This may look like a set of hacks and monkey patching, but normally (e.g. in machine learning) the workflow is a bit different: you define a set of primitives like normlogprob and rules for them, and then everybody else just uses them. Adding new primitives isn't always trivial, but it's much easier than in many other languages / platforms (e.g. see Adding a New Op in TensorFlow).


Here's how I derived code for ∇normlogpdf (you may need latest master of Espresso and XGrad to repeat it). First, I copied definitions of dependent functions from StatsFuns and added empty lines to let underlying libraries correctly find the code:

zval(μ::Real, σ::Real, x::Number) = (x - μ) / σ

normlogpdf(z::Number) = -(abs2(z) + 1.8378770664093454836)/2

normlogpdf(μ::Real, σ::Real, x::Number) = normlogpdf(zval(μ, σ, x)) - log(σ)

Then I ran xdiff the usual way:

xdiff(:(normlogpdf(μ,σ,x)),μ=0.0,σ=1.0, x=0.1)

and got expression:

    dtmp687!dtmp687 = 1.0
    normlogpdf_tmp702_708 = 2
    dtmp687!dnormlogpdf_tmp690_694 = -dtmp687!dtmp687
    dtmp687!dσ__1 = dtmp687!dnormlogpdf_tmp690_694 / σ
    tmp723 = σ * σ
    tmp714 = 2.0
    normlogpdf_tmp690_694 = log(σ)
    normlogpdf_tmp699_705 = 1.8378770664093456
    zval_tmp695_697 = x - μ
    tmp721 = -zval_tmp695_697
    normlogpdf_tmp688_692 = zval_tmp695_697 / σ
    tmp717 = sign(normlogpdf_tmp688_692)
    tmp715 = abs(normlogpdf_tmp688_692)
    tmp716 = tmp714 .* tmp715
    tmp718 = tmp716 .* tmp717
    dtmp687!dnormlogpdf_tmp688_692 = tmp718 .* normlogpdf_tmp688_692
    dtmp687!dx = dtmp687!dnormlogpdf_tmp688_692 / σ
    dtmp687!dzval_tmp695_697 = dtmp687!dnormlogpdf_tmp688_692 / σ
    dtmp687!dμ = -dtmp687!dzval_tmp695_697
    tmp722 = tmp721 * dtmp687!dnormlogpdf_tmp688_692
    dtmp687!dσ__2 = tmp722 / tmp723
    dtmp687!dσ = dtmp687!dσ__1 .+ dtmp687!dσ__2
    normlogpdf_tmp698_704 = abs2(normlogpdf_tmp688_692)
    normlogpdf_tmp700_706 = normlogpdf_tmp698_704 + normlogpdf_tmp699_705
    normlogpdf_tmp701_707 = -normlogpdf_tmp700_706
    normlogpdf_tmp689_693 = normlogpdf_tmp701_707 / normlogpdf_tmp702_708
    tmp687 = normlogpdf_tmp689_693 - normlogpdf_tmp690_694
    tmp727 = (tmp687, dtmp687!dμ, dtmp687!dσ, dtmp687!dx)

Finally, we replace the first term (dtmp687!dtmp687) - the starting point of the derivation - with special symbol ds and wrap everything into a function:

function ∇normlogpdf(ds, μ, σ, x)
    dtmp687!dtmp687 = ds
    ...
end

If this is still black magic for you, but you need some more rules, don't hesitate to simply ping me :)

cscherrer commented 6 years ago

I know Julia does some kind of SSA transform -- I think it might be required by LLVM -- but maybe this isn't available to the user. But it should be easy enough to implement.

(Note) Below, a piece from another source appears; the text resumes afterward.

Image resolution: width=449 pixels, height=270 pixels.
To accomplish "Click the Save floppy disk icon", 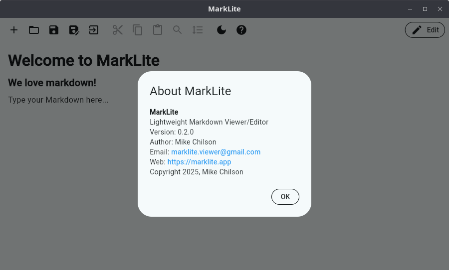I will [x=54, y=30].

Yes and yes. I'll take a look at automatic renaming over the weekend.

Oh, I meant for me to rewrite it that way. But it would be better if this can go into XGrad directly - should make it more broadly usable anyway. Thanks!

A couple of other questions. You write

normlogpdf(z::Number) = -(abs2(z) + 1.8378770664093454836)/2

instead of using log2π directly. Is this a general limitation - only literals are known to be constant?

Also, for this bit:

@diffrule normlogpdf(μ, σ, x) μ ∇normlogpdf(ds, μ, σ, x)[2]
@diffrule normlogpdf(μ, σ, x) σ ∇normlogpdf(ds, μ, σ, x)[3]
@diffrule normlogpdf(μ, σ, x) x ∇normlogpdf(ds, μ, σ, x)[4]

Does this mean the code for ∇normlogpdf will be executed three times? Oh, and is there a way to generate code that will efficiently compute both the value and the gradient?

Thanks for all your help with this :)

dfdx commented 6 years ago

Is this a general limitation - only literals are known to be constant?

I hoped to fix it before you would notice :) It's a bug. I fixed it in the past, but it snuck back. I added and issue for it.

Does this mean the code for ∇normlogpdf will be executed three times?

In this specific case - yes, but you shouldn't worry about it right now. I simplify things a bit for now to make cognitive load smaller and snippets more understandable, but in general it's very easy to make XGrad optimize your code (at least eliminate common subexpressions).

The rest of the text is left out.